Secularity, also the secular or secularness (from Latin saeculum, "worldly" or "of a generation") is the state of being unrelated or neutral in regards to religion and irreligion. Anything that does not have an explicit reference to religion, either negatively or positively, may be considered secular.[1] The process in which things become secular or more so is named secularization, and any concept or ideology promoting the secular may be termed secularism.

Definitions

Historically, the word secular was not related or linked to religion, but was a freestanding term in Latin which would relate to any mundane endeavour.[2] However, the term, saecula saeculorum (saeculōrum being the genitive plural of saeculum) as found in the New Testament in the Vulgate translation (circa 410) of the original Koine Greek phrase εἰς τοὺς αἰῶνας τῶν αἰώνων (eis toùs aionas ton aiṓnōn), e.g. at Galatians 1:5, was used in the early Christian church (and is still used today), in the doxologies, to denote the coming and going of the ages, the grant of eternal life, and the long duration of created things from their beginning to forever and ever.[3] Secular and secularity derive from the Latin word saeculum which meant "of a generation, belonging to an age" or denoted a period of about one hundred years.[4] The Christian doctrine that God exists outside time led medieval Western culture to use secular to indicate separation from specifically religious affairs and involvement in temporal ones.

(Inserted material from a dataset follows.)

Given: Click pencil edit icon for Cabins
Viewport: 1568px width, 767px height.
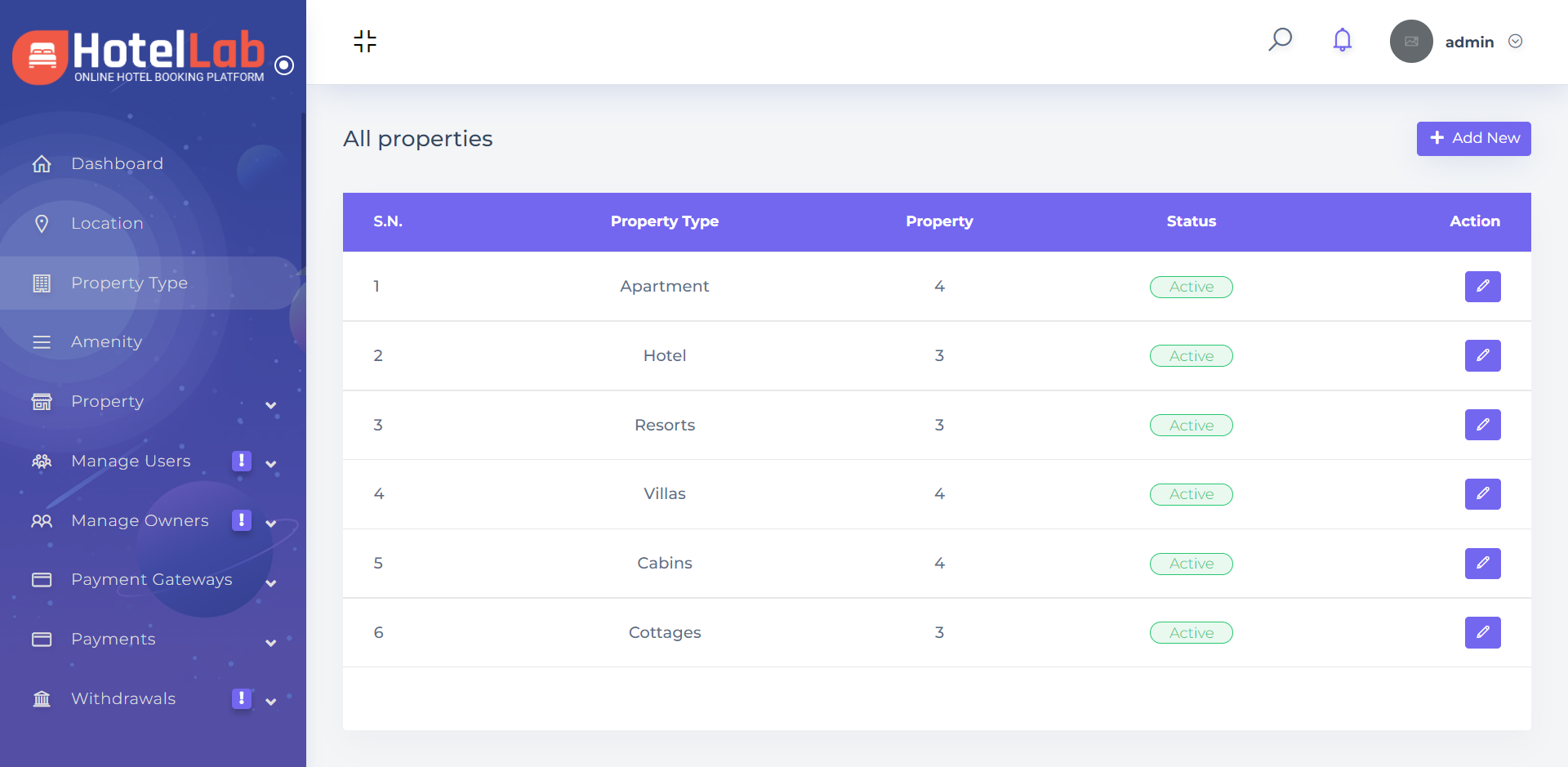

"Secular" does not necessarily imply hostility or rejection of God or religion, though some use the term this way (see "secularism", below); Martin Luther used to speak of "secular work" as a vocation from God for most Christians. According to cultural anthropologists such as Jack David Eller, secularity is best understood, not as being "anti-religious", but as being "religiously neutral" since many activities in religious bodies are secular themselves and most versions of secularity do not lead to irreligiosity.[5]

The idea of a dichotomy between religion and the secular originated in the European Enlightenment.[6] Furthermore, since religion and secular are both Western concepts that were formed under the influence of Christian theology, other cultures do not necessarily have words or concepts that resemble or are equivalent to them.[7]

In many cultures, there is little dichotomy between "natural" and "supernatural", "religious" and "not-religious", especially since people have beliefs in other supernatural or spiritual things irrespective of belief in God or gods. Other cultures stress practice of ritual rather than belief.[8] Conceptions of both "secular" and "religious", while sometimes having some parallels in local cultures, were generally imported along with Western worldviews, often in the context of colonialism. Attempts to define either the "secular" or the "religious" in non-Western societies, accompanying local modernization and Westernization processes, were often and still are fraught with tension.[9] Due to all these factors, "secular" as a general term of reference was much deprecated in social sciences, and is used carefully and with qualifications.[10]

One can regard eating and bathing as examples of secular activities, because there may not be anything inherently religious about them. Nevertheless, some religious traditions see both eating and bathing as sacraments, therefore making them religious activities within those world views. Saying a prayer derived from religious text or doctrine, worshipping through the context of a religion, performing corporal and spiritual works of mercy, and attending a religious seminary school or monastery are examples of religious (non-secular) activities.

The "secular" is experienced in diverse ways ranging from separation of religion and state to being anti-religion or even pro-religion, depending on the culture.[11] For example, the United States has both separation of church and state and pro-religiosity in various forms such as protection of religious freedoms; France has separation of church and state (and Revolutionary France was strongly anti-religious); the Soviet Union was anti-religion; in India, people feel comfortable identifying as secular while participating in religion; and in Japan, since the concept of "religion" is not indigenous to Japan, people state they have no religion while doing what appears to be religion to Western eyes.[12]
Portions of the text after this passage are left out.